As another example implementation of the aspects of the present disclosure, a method may include or comprise, by charge amplifier circuitry of a voltage level-shifter circuit, receiving as input an input bit from low-voltage domain circuitry of the voltage level-shifter circuit and, in response, driving latch circuitry of the voltage level-shifter circuit to store an output bit that is a level-shifted version of the input bit.
As another example implementation of the aspects of the present disclosure, a voltage level-shifter circuit may include or comprise low-voltage domain circuitry that is configured to generate voltage input signals with reference to a low-voltage domain ground node, high-voltage domain circuitry that is capacitively coupled to the low-voltage domain circuitry and that is configured to generate voltage output signals, with reference to a high-voltage domain common node, that correspond to a level-shifted version of the voltage input signals, and correction control circuitry that is coupled in a feedback loop between the low-voltage domain circuitry and the high-voltage domain circuitry, wherein the high-voltage domain circuitry comprises charge amplifier circuitry that is configured to receive as input the voltage input signals and to drive the latch circuitry to generate the voltage output signals based on the voltage input signals, and wherein the correction control circuitry is configured to receive as input the voltage output signals and to drive the low-voltage domain circuitry to generate the voltage input signals based on the voltage output signals.
As another example implementation of the aspects of the present disclosure, a voltage level-shifter circuit may include or comprise latch circuitry configured to store an output bit that is a level-shifted version of an input bit, and feedback circuitry configured to restore the output bit to the level-shifted version of the input bit responsive to logic state change in the output bit absent logic state change in the input bit.
The details of one or more examples are set forth in the accompanying drawings and the description below. Other features, objects, and advantages will be apparent from the description and drawings, and from the claims.

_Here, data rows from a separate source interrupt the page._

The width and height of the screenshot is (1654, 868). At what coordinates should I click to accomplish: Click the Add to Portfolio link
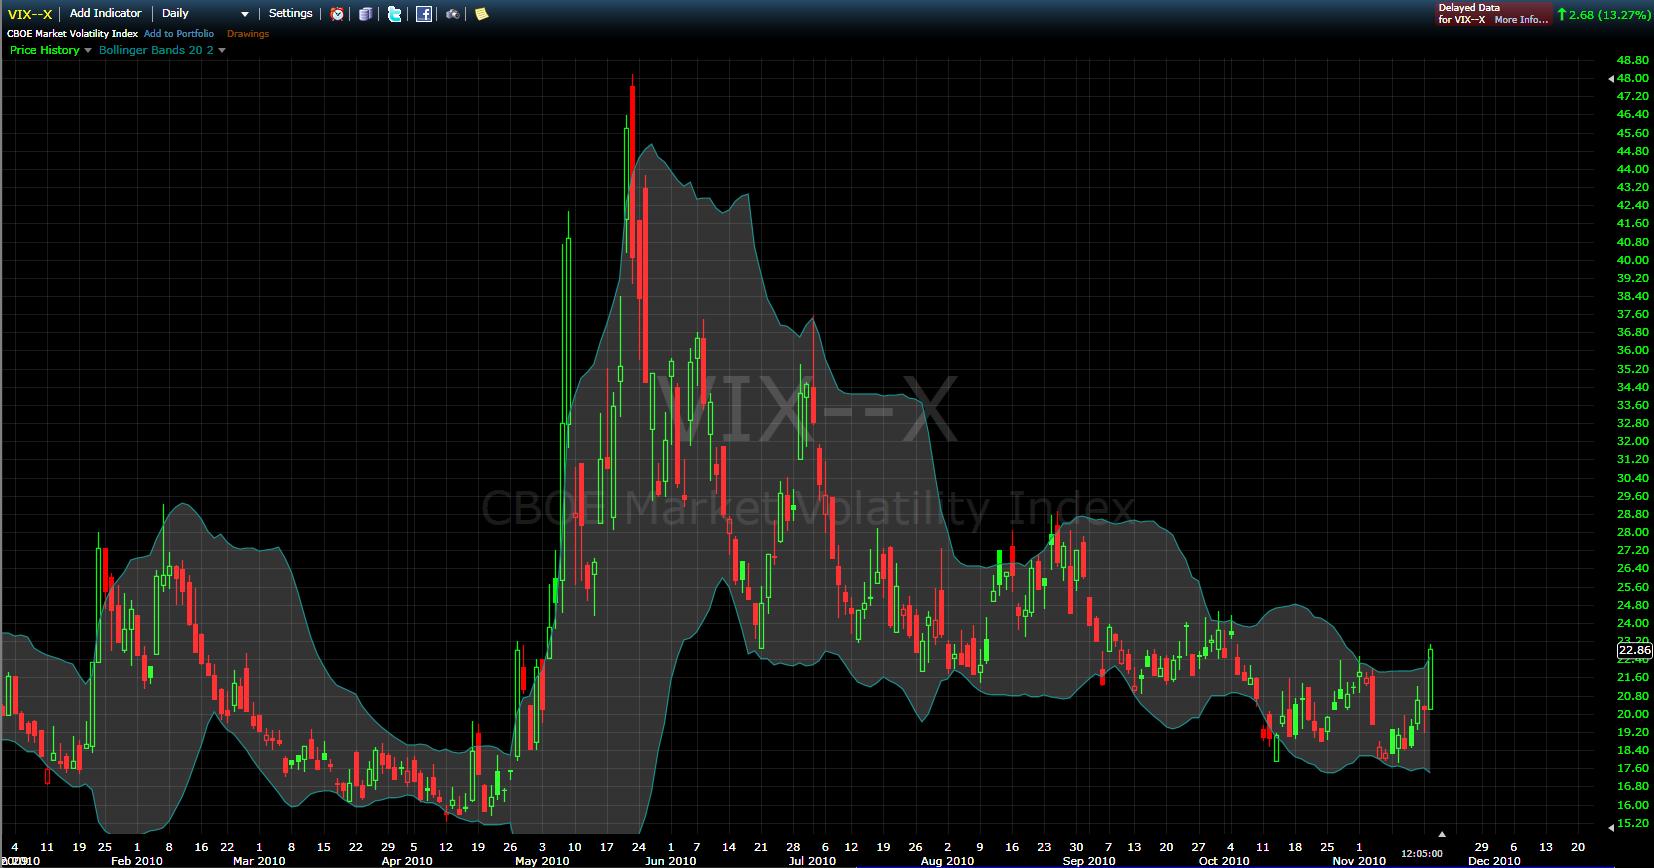click(179, 34)
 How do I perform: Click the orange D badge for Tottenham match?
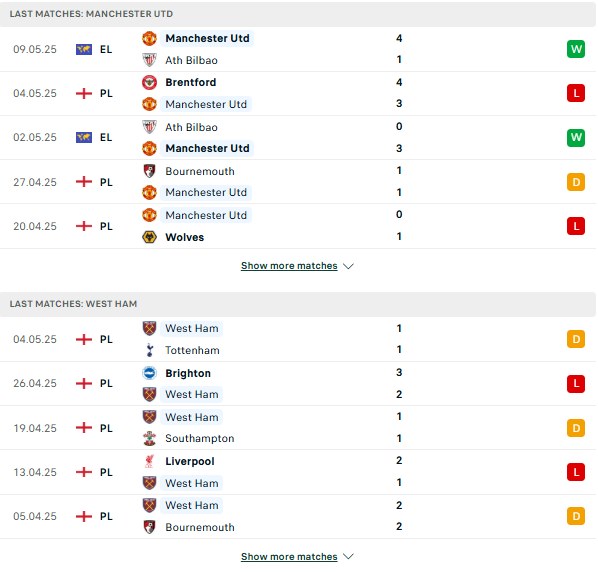tap(576, 339)
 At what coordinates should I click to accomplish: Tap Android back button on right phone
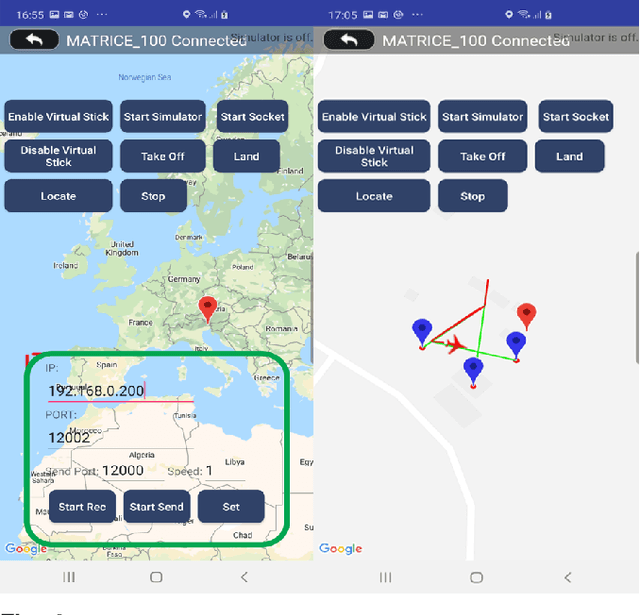click(568, 577)
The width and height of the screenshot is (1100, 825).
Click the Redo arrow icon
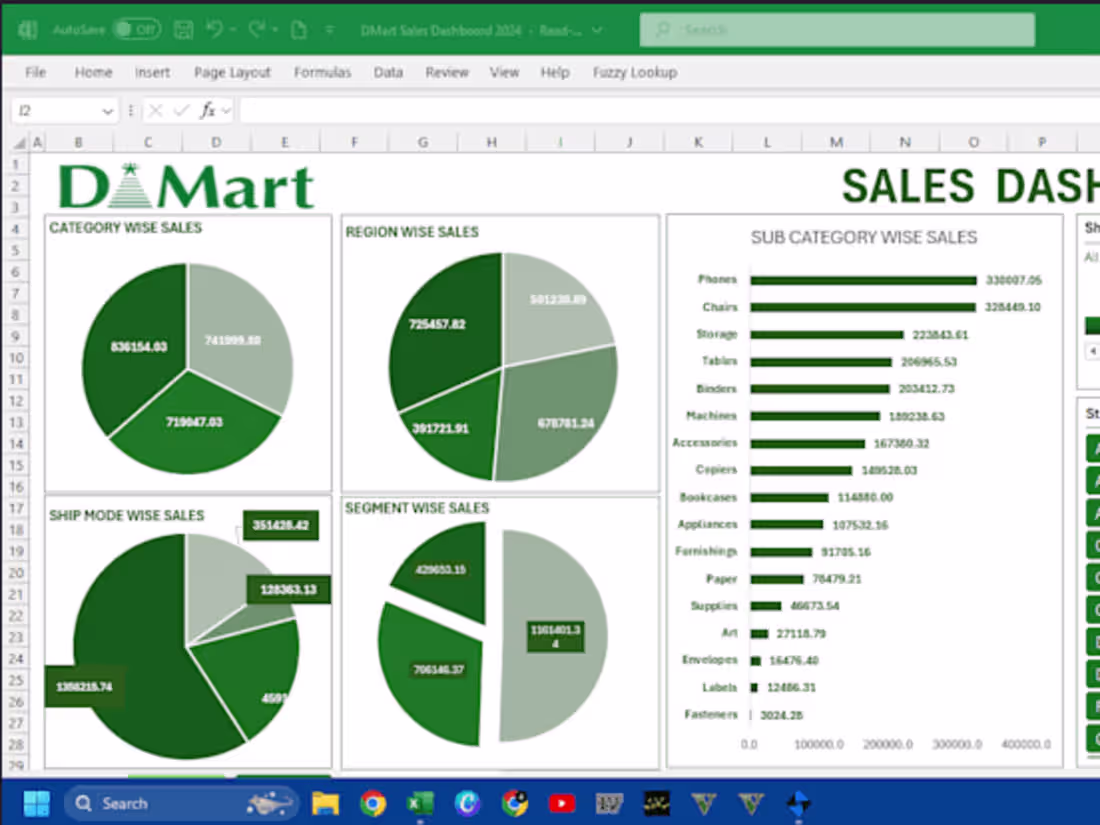pyautogui.click(x=256, y=29)
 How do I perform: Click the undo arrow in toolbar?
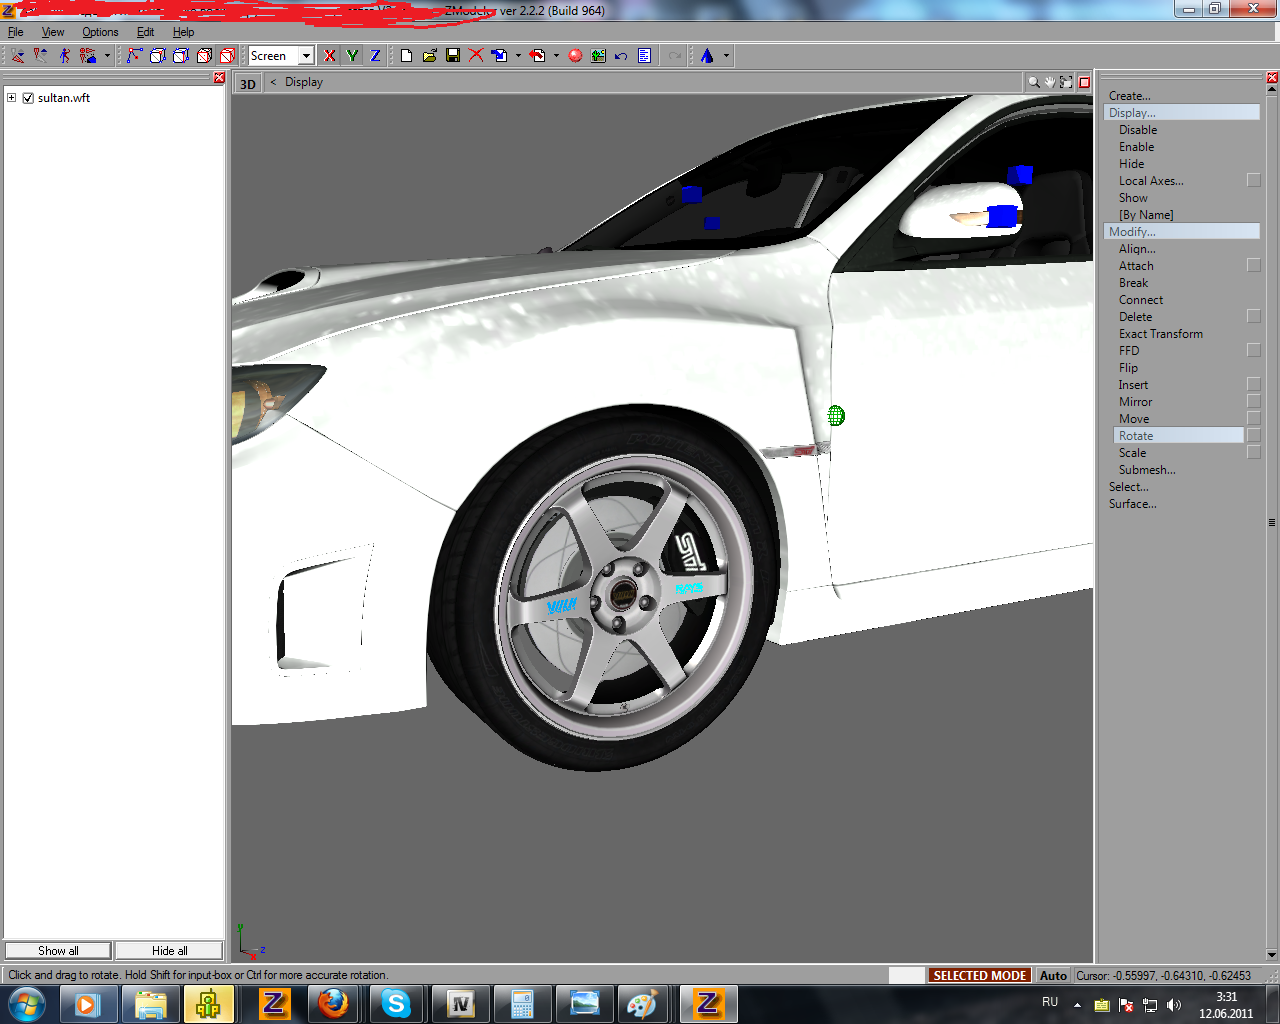(621, 56)
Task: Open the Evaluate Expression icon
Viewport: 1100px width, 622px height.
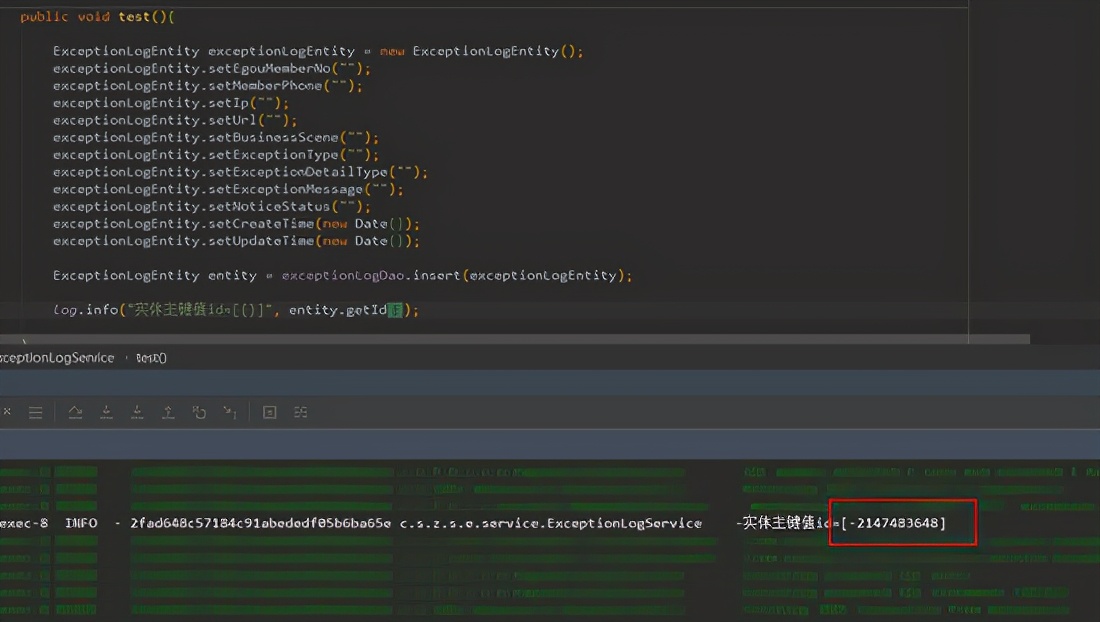Action: tap(269, 411)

Some high-voltage level-shifter (HVLSH) architectures may leverage two-stage or three-stage designs that include a first pseudo-differential stage with low-voltage (LV) components (e.g., supply/bias voltages<5V), from the core domain, a second stage with medium-voltage (MV) components (e.g., 5V<supply/bias voltages<12V), such as double-diffused isolation transistors (DMOS transistors) that operate at voltages above core voltage, and a third stage with high-voltage (HV) components (e.g., supply/bias voltages>12V) that operate at voltages even further above core voltage. In such architectures, the third stage is in general configured to reconstruct a signal bit that is received from the first stage and that in turn is fed into a high-side gate driver as a control signal.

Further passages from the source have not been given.